DIRECTIONS »
Convert the records between the line holding "Where should I" and the line holding "coord(571,69)", inclusive, into a Markdown table with the columns Row and Record line, skipping blank lines.

DATA FOR THE TASK »
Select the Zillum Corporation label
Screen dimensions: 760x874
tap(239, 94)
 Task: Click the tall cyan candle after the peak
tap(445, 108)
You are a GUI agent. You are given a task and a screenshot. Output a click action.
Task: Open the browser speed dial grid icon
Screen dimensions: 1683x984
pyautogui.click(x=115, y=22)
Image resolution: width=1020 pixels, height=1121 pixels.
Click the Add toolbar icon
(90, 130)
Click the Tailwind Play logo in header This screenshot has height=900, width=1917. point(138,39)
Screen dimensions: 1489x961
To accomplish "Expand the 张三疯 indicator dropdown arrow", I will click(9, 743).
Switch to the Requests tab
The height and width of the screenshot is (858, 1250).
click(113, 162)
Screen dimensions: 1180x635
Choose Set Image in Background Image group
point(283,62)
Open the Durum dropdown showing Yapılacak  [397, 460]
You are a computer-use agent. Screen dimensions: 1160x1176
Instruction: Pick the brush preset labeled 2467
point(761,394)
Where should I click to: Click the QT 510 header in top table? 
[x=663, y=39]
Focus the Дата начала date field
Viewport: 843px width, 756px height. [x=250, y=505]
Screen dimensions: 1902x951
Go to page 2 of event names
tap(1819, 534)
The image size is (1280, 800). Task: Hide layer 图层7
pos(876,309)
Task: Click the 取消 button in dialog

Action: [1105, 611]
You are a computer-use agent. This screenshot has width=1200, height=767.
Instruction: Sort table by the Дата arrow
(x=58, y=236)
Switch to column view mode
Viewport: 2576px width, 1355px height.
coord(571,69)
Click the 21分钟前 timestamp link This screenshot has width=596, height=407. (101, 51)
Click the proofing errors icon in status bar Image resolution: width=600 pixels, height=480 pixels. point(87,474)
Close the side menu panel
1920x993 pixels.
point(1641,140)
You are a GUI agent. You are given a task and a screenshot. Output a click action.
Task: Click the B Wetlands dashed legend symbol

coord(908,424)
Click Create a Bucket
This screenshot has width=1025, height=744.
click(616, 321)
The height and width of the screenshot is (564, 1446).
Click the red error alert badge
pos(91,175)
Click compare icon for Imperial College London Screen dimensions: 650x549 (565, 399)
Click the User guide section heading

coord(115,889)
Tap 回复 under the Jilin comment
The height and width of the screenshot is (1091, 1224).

SOLVED PROBLEM »
| Row | Record line |
|---|---|
| 1 | Where should I click to: Click the QT 510 header in top table?  |
| 2 | [x=663, y=39] |
| 3 | Focus the Дата начала date field |
| 4 | Viewport: 843px width, 756px height. [x=250, y=505] |
| 5 | Screen dimensions: 1902x951 |
| 6 | Go to page 2 of event names |
| 7 | tap(1819, 534) |
| 8 | The image size is (1280, 800). Task: Hide layer 图层7 |
| 9 | pos(876,309) |
| 10 | Task: Click the 取消 button in dialog |
| 11 | Action: [1105, 611] |
| 12 | You are a computer-use agent. This screenshot has width=1200, height=767. |
| 13 | Instruction: Sort table by the Дата arrow |
| 14 | (x=58, y=236) |
| 15 | Switch to column view mode |
| 16 | Viewport: 2576px width, 1355px height. |
| 17 | coord(571,69) |